Поздравляем… Вы получили…
Вы можете поприветствовать всех игроков в зоне видимости.
«Я вернулся! Скучали?».
Интерлюдия 4
В старом жутком доме у старого жуткого камина, напоминающего пасть жутко древнего демона, в старых жутких креслах сидели жутко мрачные приключенцы, носящие гордое название «Армия хаоса», и пили жутко старое вино. После него наступало тоже жуткое похмелье, но потом.
– Кто-нибудь знает, каковы нынче ставки на то, что Филин вырвется из своего вечного заточения? – Стив сидел в кресле, которое являлось живым демоном. Никто никогда не использовал призванных демонов как предметы мебели, но после знакомства с Филином призыватель пересмотрел свое отношение к игровой механике.
– Двадцать к одному, – Селена задумчиво грела в руках большой бокал вина и топила там маленькие кусочки сыра из тарелки, которая стояла рядом.
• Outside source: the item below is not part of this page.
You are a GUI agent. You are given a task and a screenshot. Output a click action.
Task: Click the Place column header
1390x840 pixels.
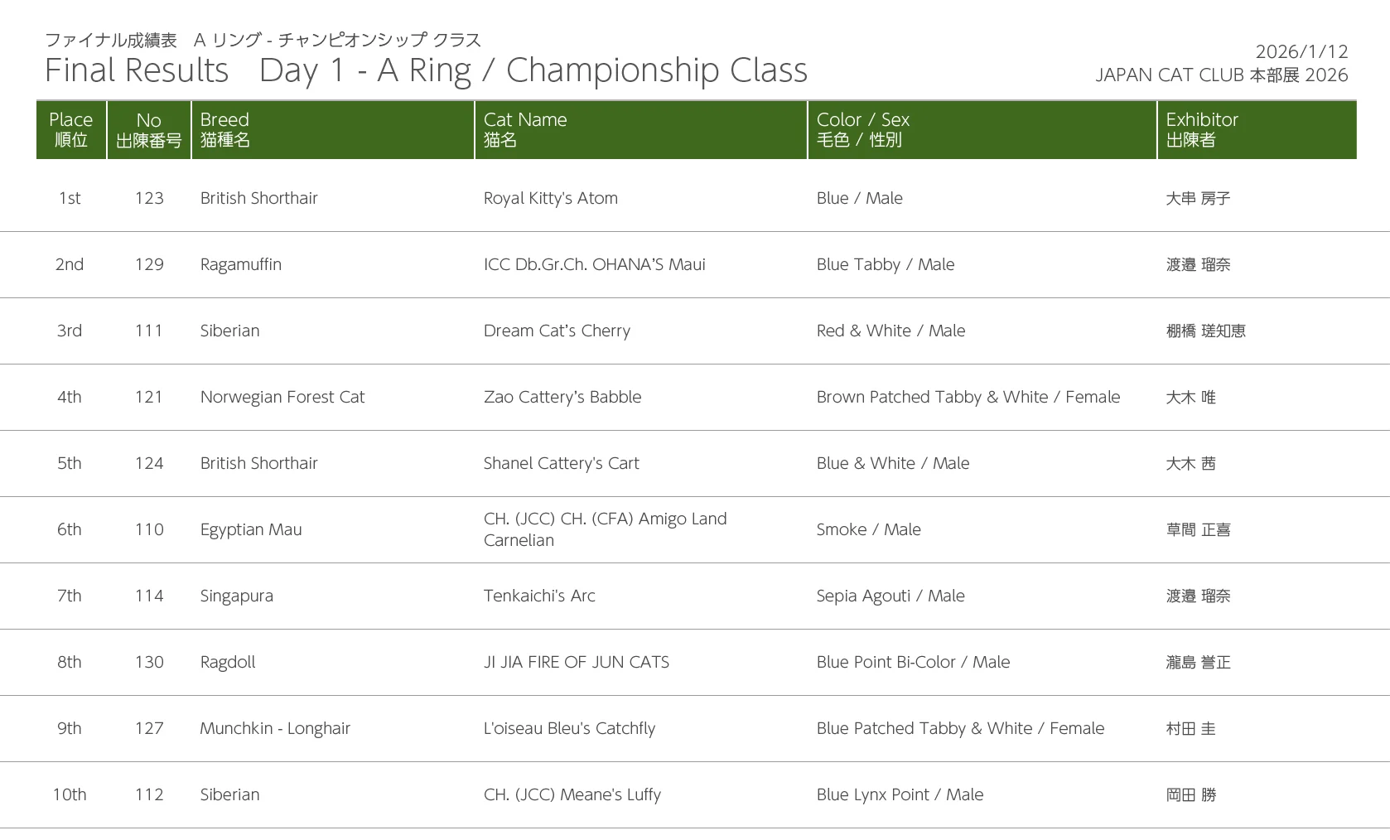point(71,129)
– А какие шансы на то, что Филин не выберется? – Дуболом задумчиво глядел какие-то новостные сводки.
– Один к пяти тысячам.
– И это при условии, что история не помнит случаев, когда кто-то возвращался из этого самого заточения, – Морген устало вздохнул и откинулся в кресле, глядя в огонь. При всей своей жуткости меблировка в доме была весьма удобной. – Знаете, иногда я себя ощущаю крайне… ненужным. Ну, почему-то мне кажется, что наш безумный предводитель справился бы и без нас.
– Зря ты так про Олега, – тяжело вздохнул Профессор. – При всей его уверенности в собственных силах, при всей его показной крутости Филину нужны…
– Подельники? – вставил Морген.
– Апостолы? – сказали хором гвардейцы, сидящие рядком на диване с неестественно прямыми спинами.
– Собутыльники? – громко икнул Огр.
– Семья? – все задумчиво посмотрели на Леголаса, который выдал последнюю фразу, сильно смутившись.
– Те, кто его принимает человеком. А не тем, во что он превращается, – небольшая пауза. – Мне кажется, ситуация давно вышла из-под контроля. И сохранение человечности нашим многоуважаемым оборотнем – та задача, с которой он может и не справится.
– Зачем? Вы ничего не понимаете! Идущий путем божественности не может остаться человеком, боги – не ровня обычным людям. Его признала равным моя повелительница, он велик, он равен предвечным, он уже меняет мир и повергает его на колени… – голос Фауста приобрел глубину, и по углам комнаты заплясали тени. – Сам мир склонится перед ним. Нет равных ему среди людей…
Вспышка пламени испепелила Леголаса, сидящего за книжкой.
– Ах да… – произнесла Селена.
Следующая вспышка испепелила уже Фауста.
Через пару минут в комнату вошел Леголас и что-то зашептал на ухо Профессору. Тот махнул рукой, и кучка пепла зашевелилась. Через мгновение над ней зависла книжка, бывшая в руках эльфа до того, как его испепелили. Леголас уселся на соседнее кресло. В комнату вошел хмурый Фауст и молча встал у стенки с надутым видом. Сидящие где-то в углу Венсер и Элспер на происходящее даже не отреагировали. Видимо, данная сцена разыгрывалась не впервые.
Дверь отворилась со скрипом – несомненно, жутким, хотя ее регулярно, но безуспешно смазывали. В комнату ввалился чистый и всклокоченный Луи, прямиком с круга возрождения. Глаза бывшего паладина горели нездоровым блеском.
– Народ! Это было круто, это было так круто! На меня наложилась активная защита, и я прошел…
– Сто метров?
– Сто пятьдесят?
– Триста? – посыпались вопросы со всех сторон комнаты.
– Пятнадцать… – тяжелый щит с грохотом повалился на пол. – Я вообще не понимаю, как отсюда можно выбраться.